9月、富士通と日本バスケットボール協会、ジャパン・プロフェッショナル・バスケットボールリーグとのパートナー契約締結式

9月に行われた会見の席上、富士通の山本正已会長は、「安倍首相が掲げるGDP600兆円の実現に向け、スポーツ産業の市場規模を現在の5.5兆円から15兆円に増やすという目標が掲げられている。富士通もそれを実現するお手伝いをすることを想定したパートナー契約」と宣言。

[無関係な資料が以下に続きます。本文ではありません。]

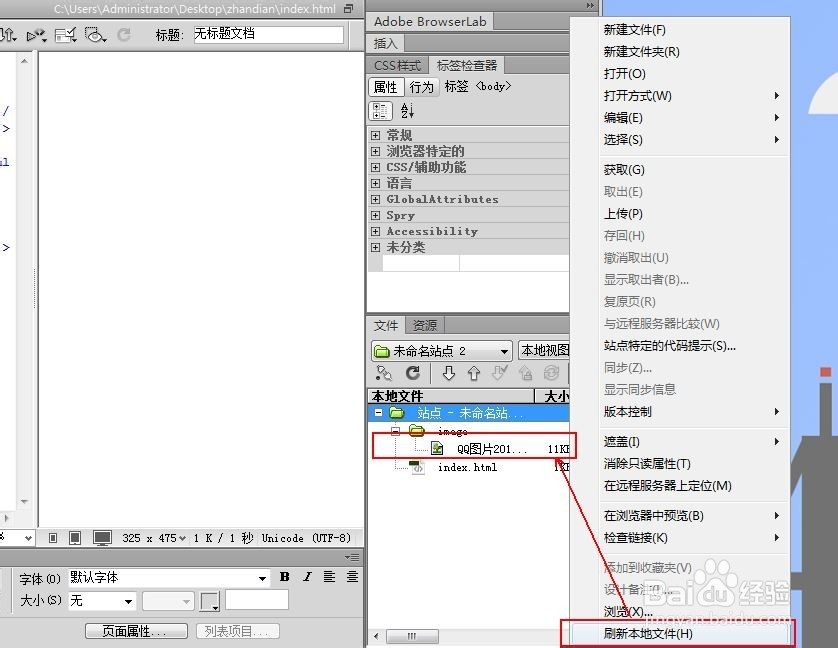
Task: Collapse the 站点 - 未命名站点 tree node
Action: [378, 412]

実は2020年の東京五輪のゴールドパートナーである富士通は、以前からスポーツ担当の役員を置いて、スポーツ支援に取り組んでいるのだ。

今回、JBA、B.LEAGUEと結ばれたパートナー契約で、富士通は次の3つを提供する。

1.デジタルマーケティングプラットフォームの提供

2.スポーツIoTの実現

3.スマートアリーナの実現

1のデジタルマーケティングプラットフォームとは、これまでチームごとに個別管理されていたプレイヤーの戦歴、キャリアなどの情報を一元管理し、強化選手や日本代表選手の選出のために活用することを目的として掲げている。

2のスポーツIoTは、選手の動き計測することで、選手の動きを可視化し、計測したデータを選手育成などに活用していくものだ。海外でも同様の育成方法が取り入れられているが、「リアルタイムの3Dセンシング技術は世界でも例をみない技術。バスケットボール以外の競技にも有効で、体操競技では採点でも活用できる世界でも注目されている技術」だと同社の山本会長は会見でアピールした。

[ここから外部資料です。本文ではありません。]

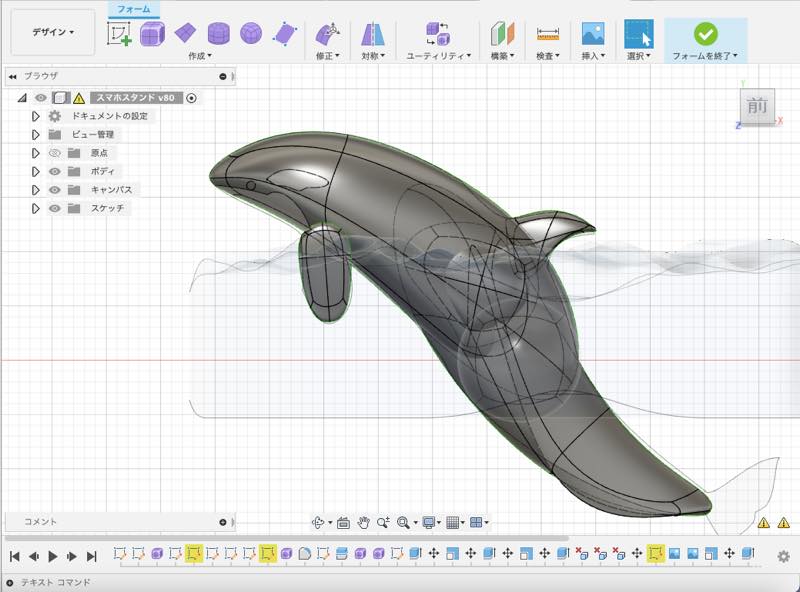Expand the ドキュメントの設定 tree node
Screen dimensions: 800x592
tap(35, 116)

3のスマートアリーナは、バスケットの試合を行う会場にWi-Fiを導入、多言語対応などの強化をはかり、会場でストリーミングなどのサービスを楽しむことができる環境作りを支援していく。

1、2はデータ収集・分析を目指したものであり、3はマーケティング活用を狙ったものだ。まさにスポーツとICTとの関わりによって生まれる王道といえる効果を目指した施策だといえる。同社にとってはこれまで培ってきたICTのノウハウをスポーツ分野に活かす機会となる。

ただ、同社の狙いはこの王道の効果の先にある。どんな効果を生み出すのか。

ICTのスポーツ利用は世界的トレンド

スポーツのICT活用は、世界的なトレンドとなっている。主な活用方法としてあがるのが、データを活用することによる「選手育成」と、顧客を呼び込むための「マーケティング」での利用である。

「選手育成」のためのデータの収集・分析は、成果も上がっている。例えば、日本の女子バレーボールチームの躍進はデジタルデータとそれを分析するアナリストの存在によってもたらされたことは、広く知られている。ドイツではナショナルチームが選手の身体にセンサーを取り付けて計測しており、ワールドカップでのドイツの強さの要因の一つとなったと言われている。

ビジネスの世界では、ビッグデータ、ディープラーニング、AIによるデータの収集・分析がトレンドとなっているがスポーツの世界でも同様のトレンドが起こっているといえよう。

また、Twitter、Facebookなどソーシャルメディアを活用したファンへのアピールは野球、米国のプロバスケットリーグなどですでに行なわれているが、新たな顧客を呼び込むための「マーケティング」にICTを活用することもスポーツ界のトレンドである。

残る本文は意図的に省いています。